Pharmacotherapy for all patients with suspected or known severe bleeding:

  • Give a proton pump inhibitor:
  • Evidence of active bleeding (eg, hematemesis, hemodynamic instability), give esomeprazole or pantoprazole, 80 mg IV
  • No evidence of active bleeding, give esomeprazole or pantoprazole, 40 mg IV
  • Endoscopy delayed beyond 12 hours, give second dose of esomeprazole or pantoprazole, 40 mg IV

Pharmacotherapy for known or suspected esophagogastric variceal bleeding and/or cirrhosis:

  • Give somatostatin or an analogue (eg, octreotide 50 mcg IV bolus followed by 50 mcg/hour continuous IV infusion)
  • Give an IV antibiotic (eg, ceftriaxone or fluoroquinolone)

Balloon tamponade may be performed as a temporizing measure for patients with uncontrollable hemorrhage likely due to varices using any of several devices (eg, Sengstaken-Blakemore tube, Minnesota tube); tracheal intubation is necessary if such a device is to be placed; ensure proper device placement prior to inflation to avoid esophageal rupture

  • An important but uncommon cause of gastrointestinal hemorrhage is vascular-enteric fistula, typically aortoduodenal fistula related to erosion of a prosthetic aortic graft.

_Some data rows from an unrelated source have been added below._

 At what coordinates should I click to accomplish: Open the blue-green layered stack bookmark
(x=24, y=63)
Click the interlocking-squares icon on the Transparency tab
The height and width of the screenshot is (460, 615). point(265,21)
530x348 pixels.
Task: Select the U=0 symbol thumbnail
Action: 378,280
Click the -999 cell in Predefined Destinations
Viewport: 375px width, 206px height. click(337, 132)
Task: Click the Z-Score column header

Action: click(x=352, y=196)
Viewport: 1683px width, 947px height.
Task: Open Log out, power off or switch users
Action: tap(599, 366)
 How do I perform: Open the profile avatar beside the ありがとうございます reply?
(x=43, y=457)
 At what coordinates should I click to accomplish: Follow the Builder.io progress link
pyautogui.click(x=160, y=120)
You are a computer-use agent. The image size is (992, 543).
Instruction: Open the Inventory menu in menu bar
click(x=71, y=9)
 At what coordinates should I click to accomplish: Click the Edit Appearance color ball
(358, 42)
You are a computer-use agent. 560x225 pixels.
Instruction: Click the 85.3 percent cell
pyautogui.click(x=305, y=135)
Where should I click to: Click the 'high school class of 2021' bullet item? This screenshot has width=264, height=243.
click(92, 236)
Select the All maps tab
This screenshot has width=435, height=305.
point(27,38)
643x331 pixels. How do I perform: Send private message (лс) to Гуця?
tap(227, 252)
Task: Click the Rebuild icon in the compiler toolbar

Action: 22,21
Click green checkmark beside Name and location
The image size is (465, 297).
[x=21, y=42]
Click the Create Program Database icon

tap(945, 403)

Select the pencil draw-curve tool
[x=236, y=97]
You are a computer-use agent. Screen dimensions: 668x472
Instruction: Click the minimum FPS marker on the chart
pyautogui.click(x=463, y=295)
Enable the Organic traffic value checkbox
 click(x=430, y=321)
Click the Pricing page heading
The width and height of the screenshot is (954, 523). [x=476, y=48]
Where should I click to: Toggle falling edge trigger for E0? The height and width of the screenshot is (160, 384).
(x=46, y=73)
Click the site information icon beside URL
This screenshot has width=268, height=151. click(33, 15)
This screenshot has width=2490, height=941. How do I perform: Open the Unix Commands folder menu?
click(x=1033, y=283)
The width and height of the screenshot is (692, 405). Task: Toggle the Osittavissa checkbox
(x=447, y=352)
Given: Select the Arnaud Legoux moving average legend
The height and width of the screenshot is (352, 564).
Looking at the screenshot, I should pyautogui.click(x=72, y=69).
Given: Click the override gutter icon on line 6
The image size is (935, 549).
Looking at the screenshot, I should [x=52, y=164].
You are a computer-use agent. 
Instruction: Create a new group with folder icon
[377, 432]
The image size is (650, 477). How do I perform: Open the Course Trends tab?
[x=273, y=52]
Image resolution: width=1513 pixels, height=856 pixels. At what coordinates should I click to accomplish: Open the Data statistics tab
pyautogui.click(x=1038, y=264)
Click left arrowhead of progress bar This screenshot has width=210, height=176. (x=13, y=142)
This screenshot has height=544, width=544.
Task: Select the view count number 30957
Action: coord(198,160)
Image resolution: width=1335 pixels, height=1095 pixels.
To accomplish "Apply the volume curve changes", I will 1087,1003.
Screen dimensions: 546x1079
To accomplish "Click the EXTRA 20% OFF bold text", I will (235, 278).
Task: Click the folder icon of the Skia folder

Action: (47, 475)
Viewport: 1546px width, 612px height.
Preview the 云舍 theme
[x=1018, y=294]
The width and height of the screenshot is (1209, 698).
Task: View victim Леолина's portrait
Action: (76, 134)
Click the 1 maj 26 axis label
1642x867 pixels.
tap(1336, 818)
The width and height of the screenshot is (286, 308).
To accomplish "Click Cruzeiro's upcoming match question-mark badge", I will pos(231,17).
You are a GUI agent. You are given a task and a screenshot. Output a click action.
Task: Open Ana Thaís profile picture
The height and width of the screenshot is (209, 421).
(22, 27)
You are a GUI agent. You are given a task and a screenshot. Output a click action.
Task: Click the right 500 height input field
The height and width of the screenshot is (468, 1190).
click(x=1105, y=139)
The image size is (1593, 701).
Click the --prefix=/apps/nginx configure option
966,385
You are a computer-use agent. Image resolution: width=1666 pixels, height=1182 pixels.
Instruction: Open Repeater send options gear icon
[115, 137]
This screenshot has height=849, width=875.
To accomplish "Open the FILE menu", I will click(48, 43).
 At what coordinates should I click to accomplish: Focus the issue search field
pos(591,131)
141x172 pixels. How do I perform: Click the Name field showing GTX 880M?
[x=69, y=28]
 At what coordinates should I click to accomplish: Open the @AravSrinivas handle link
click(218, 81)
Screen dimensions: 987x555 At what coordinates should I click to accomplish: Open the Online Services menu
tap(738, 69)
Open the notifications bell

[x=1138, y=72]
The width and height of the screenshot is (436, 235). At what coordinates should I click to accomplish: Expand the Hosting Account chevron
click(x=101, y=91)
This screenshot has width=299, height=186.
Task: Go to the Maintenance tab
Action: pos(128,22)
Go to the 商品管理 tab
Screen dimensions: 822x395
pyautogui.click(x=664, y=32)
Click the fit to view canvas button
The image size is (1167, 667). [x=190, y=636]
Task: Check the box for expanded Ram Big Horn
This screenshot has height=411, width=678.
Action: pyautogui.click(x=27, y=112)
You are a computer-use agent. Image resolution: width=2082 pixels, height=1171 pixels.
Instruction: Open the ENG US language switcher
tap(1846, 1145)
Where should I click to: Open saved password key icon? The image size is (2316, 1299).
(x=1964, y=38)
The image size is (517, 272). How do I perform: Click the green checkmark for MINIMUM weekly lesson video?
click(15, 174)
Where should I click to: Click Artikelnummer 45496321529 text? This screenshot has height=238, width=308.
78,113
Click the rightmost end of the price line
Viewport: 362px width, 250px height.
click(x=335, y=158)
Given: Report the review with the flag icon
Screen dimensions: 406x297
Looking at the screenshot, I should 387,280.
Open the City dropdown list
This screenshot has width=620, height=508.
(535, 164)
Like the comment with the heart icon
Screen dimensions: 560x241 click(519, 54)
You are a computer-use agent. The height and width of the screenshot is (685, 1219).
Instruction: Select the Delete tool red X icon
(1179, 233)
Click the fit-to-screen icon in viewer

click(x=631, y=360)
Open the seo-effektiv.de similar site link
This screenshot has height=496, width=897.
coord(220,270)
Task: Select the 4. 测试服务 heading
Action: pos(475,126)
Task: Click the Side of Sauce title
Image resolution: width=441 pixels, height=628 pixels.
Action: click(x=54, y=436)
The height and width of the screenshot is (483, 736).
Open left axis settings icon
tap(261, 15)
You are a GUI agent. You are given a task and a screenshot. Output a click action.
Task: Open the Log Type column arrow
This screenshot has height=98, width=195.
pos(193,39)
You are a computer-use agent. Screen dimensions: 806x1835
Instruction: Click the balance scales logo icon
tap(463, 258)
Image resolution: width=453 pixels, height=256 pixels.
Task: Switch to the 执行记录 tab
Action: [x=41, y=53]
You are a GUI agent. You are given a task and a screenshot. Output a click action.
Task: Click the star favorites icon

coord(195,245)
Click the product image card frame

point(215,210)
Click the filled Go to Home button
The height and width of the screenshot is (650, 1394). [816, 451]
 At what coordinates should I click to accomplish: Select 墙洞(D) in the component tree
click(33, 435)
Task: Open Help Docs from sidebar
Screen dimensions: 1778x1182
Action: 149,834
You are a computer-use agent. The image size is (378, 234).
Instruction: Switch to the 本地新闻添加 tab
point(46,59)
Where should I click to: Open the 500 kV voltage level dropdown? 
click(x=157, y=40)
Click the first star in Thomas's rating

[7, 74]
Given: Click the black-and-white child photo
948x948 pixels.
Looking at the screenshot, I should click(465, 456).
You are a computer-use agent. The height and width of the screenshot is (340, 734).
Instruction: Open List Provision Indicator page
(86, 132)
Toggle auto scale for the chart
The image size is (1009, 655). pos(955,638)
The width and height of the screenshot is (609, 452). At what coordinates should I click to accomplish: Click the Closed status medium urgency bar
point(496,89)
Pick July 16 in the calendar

  • Minimally invasive techniques to control bleeding include sclerotherapy, embolization, and other vascular occlusion techniques. For patients with massive hemorrhage, resuscitative endovascular balloon occlusion of the aorta (REBOA) can be used to limit blood loss and support perfusion of vital organs until the sites of bleeding can be directly controlled.